* _Work instruction_
Can you print the whole Anne Polashenski post below, word for word?

The Art Fag City Emerging Artist Summer Series: The Art of Anne Polashenski

by Art Fag City on August 17, 2006 Events

My current work incorporates textile patterns and photographs of figures in patterned garb whichact as camouflage to hide and protect the body. The patterned worlds I am creating have a vulnerable aspect, in that, if the figure shifts out of position, one pattern could overlap onto another revealing and leaving the body exposed. In this sense, the body is locked into place in order to ‘survive’. The idea that pattern can have this effect, and leave clothing to obliterate an environment, is quirky and humorous, but it is also psychologically charged, dealing with issues about control, power, entrapment and escape. Anne Polashenski 

Pattern is a loaded device to be using in the art world, because its visual appeal is often so overwhelming, that the artist can be criticized for creating work that is easy or contrived. Artists like Anne Polashenski, who employ pattern and escape this criticism, understand that there is more to the use of a motif than simple repetition. The success or failure of this art making strategy lies in the artist’s ability to construct simple underlying structures that when built upon will create larger meaning.Within the last hundred and fifty years the art world has seen countless artists who have used this technique with varying degrees of success. Movements such as Pointillism, Art Deco, and Op Art, are well known for their use of pattern as are contemporary artists like Tara Donovan, Richard Wright and Chris Ofili to name just a few.

Drawing upon this rich tradition, the detailed surface of Paisley & Stripe Obliteration, is so aggressive in its patterning, it literally dissolves the body leaving only the head and what appears to be bound feet. The photograph is used as an anchoring device amid the fluid pictorial space which behaves as though infected with some sort of malignant mutation. Unlike most diseases we are familar with and hate, it is unclear if the figures are even bothered by whatever it is that is eating up their bodies. The diminutive woman pouts, but her expression could just as easily be interpreted as a response to some unrelated external factor, as it could be to her environment, and the larger male figure has had his face worked into the background, and it is as though he would have it that way in the first place.

* _Extracted information_

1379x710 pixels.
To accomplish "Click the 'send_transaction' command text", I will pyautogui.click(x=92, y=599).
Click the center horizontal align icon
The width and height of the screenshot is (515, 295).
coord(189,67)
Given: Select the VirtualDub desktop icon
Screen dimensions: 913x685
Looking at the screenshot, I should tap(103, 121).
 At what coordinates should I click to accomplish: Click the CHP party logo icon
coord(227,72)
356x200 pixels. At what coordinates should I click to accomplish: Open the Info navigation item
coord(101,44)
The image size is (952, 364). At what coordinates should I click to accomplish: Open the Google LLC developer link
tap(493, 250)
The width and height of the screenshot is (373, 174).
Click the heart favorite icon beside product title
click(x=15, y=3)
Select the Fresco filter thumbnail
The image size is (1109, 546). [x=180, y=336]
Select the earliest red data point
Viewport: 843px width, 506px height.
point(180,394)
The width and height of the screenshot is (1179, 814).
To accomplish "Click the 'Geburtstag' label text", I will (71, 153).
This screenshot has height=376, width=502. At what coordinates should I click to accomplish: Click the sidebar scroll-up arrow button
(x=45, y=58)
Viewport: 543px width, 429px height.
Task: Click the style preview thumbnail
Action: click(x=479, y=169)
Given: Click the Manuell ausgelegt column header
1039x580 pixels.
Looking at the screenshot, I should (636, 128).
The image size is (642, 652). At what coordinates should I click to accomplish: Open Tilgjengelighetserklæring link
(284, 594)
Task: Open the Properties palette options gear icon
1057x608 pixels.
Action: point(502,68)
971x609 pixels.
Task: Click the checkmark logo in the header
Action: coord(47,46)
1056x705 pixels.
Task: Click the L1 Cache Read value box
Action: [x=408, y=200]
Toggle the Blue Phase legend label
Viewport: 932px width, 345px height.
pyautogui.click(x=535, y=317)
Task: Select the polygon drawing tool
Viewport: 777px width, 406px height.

* _Final answer_
The Art Fag City Emerging Artist Summer Series: The Art of Anne Polashenski

by Art Fag City on August 17, 2006 Events

My current work incorporates textile patterns and photographs of figures in patterned garb whichact as camouflage to hide and protect the body. The patterned worlds I am creating have a vulnerable aspect, in that, if the figure shifts out of position, one pattern could overlap onto another revealing and leaving the body exposed. In this sense, the body is locked into place in order to ‘survive’. The idea that pattern can have this effect, and leave clothing to obliterate an environment, is quirky and humorous, but it is also psychologically charged, dealing with issues about control, power, entrapment and escape. Anne Polashenski 

Pattern is a loaded device to be using in the art world, because its visual appeal is often so overwhelming, that the artist can be criticized for creating work that is easy or contrived. Artists like Anne Polashenski, who employ pattern and escape this criticism, understand that there is more to the use of a motif than simple repetition. The success or failure of this art making strategy lies in the artist’s ability to construct simple underlying structures that when built upon will create larger meaning.Within the last hundred and fifty years the art world has seen countless artists who have used this technique with varying degrees of success. Movements such as Pointillism, Art Deco, and Op Art, are well known for their use of pattern as are contemporary artists like Tara Donovan, Richard Wright and Chris Ofili to name just a few.

Drawing upon this rich tradition, the detailed surface of Paisley & Stripe Obliteration, is so aggressive in its patterning, it literally dissolves the body leaving only the head and what appears to be bound feet. The photograph is used as an anchoring device amid the fluid pictorial space which behaves as though infected with some sort of malignant mutation. Unlike most diseases we are familar with and hate, it is unclear if the figures are even bothered by whatever it is that is eating up their bodies. The diminutive woman pouts, but her expression could just as easily be interpreted as a response to some unrelated external factor, as it could be to her environment, and the larger male figure has had his face worked into the background, and it is as though he would have it that way in the first place.